Why Is The Australian Boomerang An Australian Icon?
It is noted by anthropologists to be used by just about every developing civilization in some variety or another around the world. A collection was even found in a Pharaohs tomb which places them in Egypt at least 3,000 years ago. The Australian ceremonial clap sticks are large hardwood boomerang shaped objects with one end longer than the other and only slightly curved.
These clap sticks were sometimes used for fighting but are mostly used for hunting and cultural ceremonial events and is a non returning carefully balanced boomerang.
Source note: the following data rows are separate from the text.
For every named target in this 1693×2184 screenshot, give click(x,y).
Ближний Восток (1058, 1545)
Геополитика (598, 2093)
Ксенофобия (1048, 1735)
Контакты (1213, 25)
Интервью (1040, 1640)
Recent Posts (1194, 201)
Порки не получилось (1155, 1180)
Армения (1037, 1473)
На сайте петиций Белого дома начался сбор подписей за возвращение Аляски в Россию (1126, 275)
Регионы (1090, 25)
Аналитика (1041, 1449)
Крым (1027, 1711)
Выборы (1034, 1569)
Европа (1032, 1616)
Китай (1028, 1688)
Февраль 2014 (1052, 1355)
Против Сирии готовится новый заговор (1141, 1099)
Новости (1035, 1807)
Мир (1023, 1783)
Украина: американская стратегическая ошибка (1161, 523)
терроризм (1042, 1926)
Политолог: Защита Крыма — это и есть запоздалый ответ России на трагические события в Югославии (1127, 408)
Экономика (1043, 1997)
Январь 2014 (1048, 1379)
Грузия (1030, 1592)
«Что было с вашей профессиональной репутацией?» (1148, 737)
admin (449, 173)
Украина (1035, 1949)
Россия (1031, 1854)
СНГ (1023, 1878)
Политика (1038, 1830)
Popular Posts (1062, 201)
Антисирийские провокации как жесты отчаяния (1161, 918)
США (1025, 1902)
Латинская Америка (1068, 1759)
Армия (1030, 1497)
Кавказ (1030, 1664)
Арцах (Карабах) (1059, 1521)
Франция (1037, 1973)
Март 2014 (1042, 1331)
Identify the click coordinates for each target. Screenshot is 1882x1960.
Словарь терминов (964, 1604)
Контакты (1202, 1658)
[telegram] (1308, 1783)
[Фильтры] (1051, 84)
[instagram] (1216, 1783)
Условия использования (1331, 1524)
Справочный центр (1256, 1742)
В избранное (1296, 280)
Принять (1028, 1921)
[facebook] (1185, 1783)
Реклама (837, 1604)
The commercialised returning boomerang made from plastics or laminated plywood are far different from the ones produced by the Aboriginal craftsmen for their own personal use.
Boomerangs common to Australia’s Aborigines are of both the returning and non returning types with different types common to different areas.
Some may be plain, others are painted and some have delicately carved scenes.
The boomerang has remained popular for the indigenous population because they were so isolated from the more modern methods of hunting and killing.
It is also likely that because of this continued use for thousands of years that It was improved in style and useability.
It is because of the continued use of this implement of war, peaceful ceremonial rhythm maker and weapon to assist in food gathering that the Australian Boomerang has become a symbol of Australia.
Today there are contests regarding throwing and catching the boomerang in many parts of the world but the Australian Aboriginal holds the record for continually using it for the longest time.